Analogously, we can write for the state-action values, \[ Q^i_{\boldsymbol X}(s, a) = \mathbb E_{\boldsymbol X} \Big[\mathsf N^i R^i(s,\boldsymbol a, s') + \gamma^i V^i_{\boldsymbol X}(s') | s_t = s, a^i_t=a\Big]. \tag{3.4}\]

Thus, the value function can be expressed via a recursive relationship. The value of a state equals the discounted value of the next state (\(\gamma^i V^i_{\boldsymbol X}(s')\)) plus the reward the agent receives along the way, properly normalized (\(N^i R^i(s,\boldsymbol a, s')\)). This recursion will come in useful for learning (see Section 3.3.4).

Strategy function

In general, reinforcement learning agents do not know the true state and state-action values, \(V^i_{\boldsymbol X}(s)\), and \(Q^i_{\boldsymbol X}(s, a)\). Instead, they hold variable beliefs about the quality of each available action in each state \(Q^i_t(s, a)\). The higher an agent believes an action brings value, the more likely it will choose it. We parameterize the agents’ behavior according to the soft-max strategy function,

\[ X^i_t(s, a) = \frac{e^{\beta^i Q^i_t(s,a)}}{\sum_b e^{\beta^i Q^i_t(s,b)}}, \tag{3.5}\]

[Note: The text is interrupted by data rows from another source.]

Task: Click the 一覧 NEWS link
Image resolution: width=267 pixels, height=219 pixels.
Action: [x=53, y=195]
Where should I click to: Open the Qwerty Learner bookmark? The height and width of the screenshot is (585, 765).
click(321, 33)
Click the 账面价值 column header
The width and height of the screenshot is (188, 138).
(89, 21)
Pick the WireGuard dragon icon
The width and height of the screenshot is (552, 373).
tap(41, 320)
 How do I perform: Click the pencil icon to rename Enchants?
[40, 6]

where the intensity-of-choice parameters, \(\beta^i \in \mathbb R^+\), regulate the exploration-exploitation trade-off. For high \(\beta^i\), agents exploit their learned knowledge about the environment, leaning toward actions with high estimated state-action values. For low \(\beta^i\), agents are more likely to deviate from these high-value actions to explore the environment further with the chance of finding actions that eventually lead to even higher values. This soft-max strategy function can be motivated by the maximum-entropy principle (Jaynes & Bretthorst, 2003), stating that the current strategy of an agent should follow a distribution that maximizes entropy subject to current beliefs about the qualities \(Q_t^i(s, a)\) (Wolpert, 2006; Wolpert et al., 2012).

Learning

Learning means updating the quality estimates, \(Q^i_t(s,a)\), with the current reward-prediciton error, \(\delta^i_t(s, a)\), after selection action \(a_t\) in state \(s_t\) according to

\[ Q^i_{t+1}(s_t, a_t) = Q^i_{t}(s_t, a_t) + \alpha^i \delta^i_t(s_t, a_t), \tag{3.6}\]

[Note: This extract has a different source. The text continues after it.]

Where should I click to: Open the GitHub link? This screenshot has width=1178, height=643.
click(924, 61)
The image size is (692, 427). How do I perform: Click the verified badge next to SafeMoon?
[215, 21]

where \(\alpha^i \in (0,1)\) is the learning rate of agent \(i\), which regulates how much new information the agent uses for the update. The reward-prediction error, \(\delta^i_t(s_t, a_t)\), equals the difference of the new quality estimate, \(\mathsf N^i r^i_t + \gamma^i \mathcal Q_n^i(s_{t+1})\), and the current quality estimate, \(\mathcal Q_c^i(s_{t})\),

\[ \delta^i_t(s_t, a_t) = \mathsf N^i r^i_t + \gamma^i \mathcal{Q}^i_n(s_{t+1}, a_{t+1}) - \mathcal Q^i_c(s_{t}, a_{t}), \tag{3.7}\]

where the \(\mathcal{Q}_n^i\) represents the quality estimate of the next state and \(\mathcal{Q}_c^i\) represents the quality estimate of the current state. Depending on how we choose, \(\mathcal{Q}_n^i\), and \(\mathcal{Q}_c^i\), we recover various well-known temporal-difference reinforcement learning update schemes (Barfuss et al., 2019).

Variants

For example, if \(\mathcal{Q}_n^i = \mathcal{Q}_c^i = Q^i_t\), we obtain the so called SARSA update,

\[\delta^i_t(s_t, a_t) = \mathsf N^i r^i_t + \gamma^i Q^i_t(s_{t+1}, a_{t+1}) - Q^i_t(s_{t}, a_{t}).\]

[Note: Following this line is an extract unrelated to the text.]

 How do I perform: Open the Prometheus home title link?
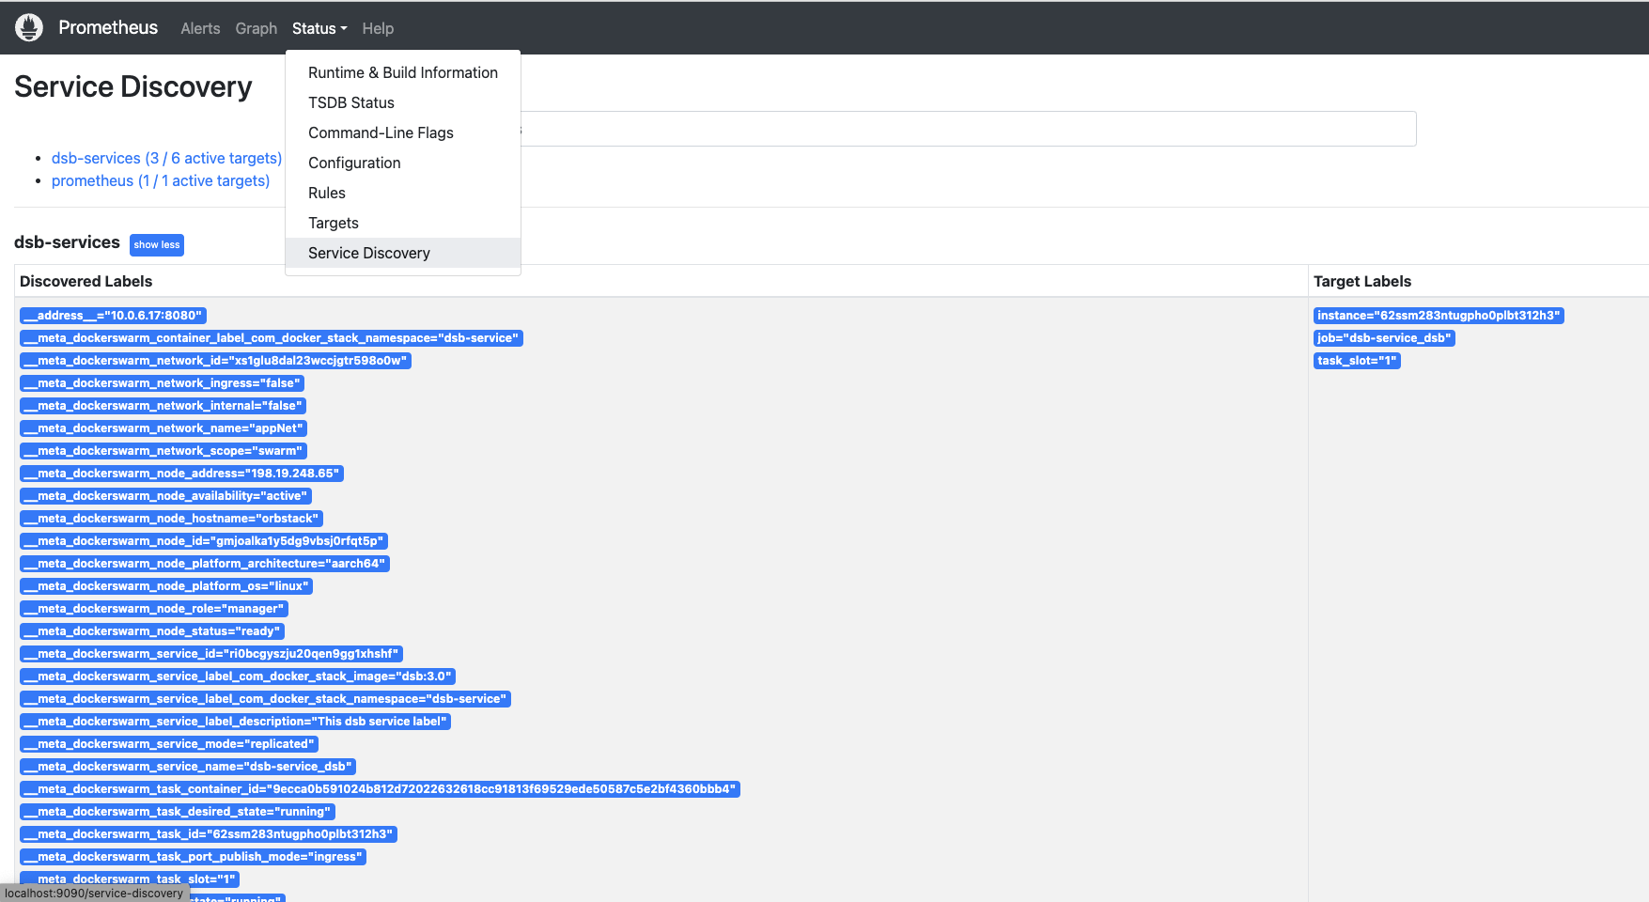(x=108, y=28)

If \(\mathcal{Q}_n^i = \max_b Q^i_t(s_{t+1}, b)\), and \(\mathcal{Q}_c^i = Q^i_t\), we obtain the famous Q-learning update,

\[\delta^i_t(s_t, a_t) = \mathsf N^i r^i_t + \gamma^i \max_b Q^i_t(s_{t+1}, b) - Q^i_t(s_{t}, a_{t}).\]

And if \(\mathcal{Q}_n^i = \mathcal{Q}_c^i = V^i_t\) is a separate state-value estimate, we obtain an actor-critic update,

\[\delta^i_t(s_t, a_t) = \mathsf N^i r^i_t + \gamma^i V^i_t(s_{t+1}) - V^i_t(s_{t}).\]

Collective Reinforcement Learning Dynamics (CRLD)

Motivation

In Section 3.3, we saw how to derive temporal-difference reward-prediction reinforcement learning from first principles. Agents strive to improve their discounted sum of future rewards (Equation 3.1) while acting according to the maximum entropy principle (Equation 3.5). However, using these standard reinforcement algorithms directly for modeling comes also with some challenges:

First of all, the learning is highly stochastic, since, in general, all agents strategies \(X^i(s,a)\), and the environments transition function \(T(s, \boldsymbol a, s')\) are probability distributions.
This stochasticity can make it sometimes hard to explain, why a phenomenon occurred in a simulation.
Reinforcement learning is also very sample-inefficient, meaning it can take the agents a long time to learn something.
Thus, learning simulations are computationally intense, since one requires many simulations to make sense of the stochasticity, of which each takes a long time to address the sample inefficiency.

How can we address these challenges? In Section 3.3.4, we saw that we could express different reward-prediction learning variants by formulating different reward-prediction errors, \(\boldsymbol \delta\). The essential idea of the collective reinforcement learning dynamics approach is to replace the individual sample realizations of the reward-prediction error with its strategy average plus a small error term,

\[\boldsymbol \delta \leftarrow \bar{\boldsymbol\delta} + \boldsymbol\epsilon.\]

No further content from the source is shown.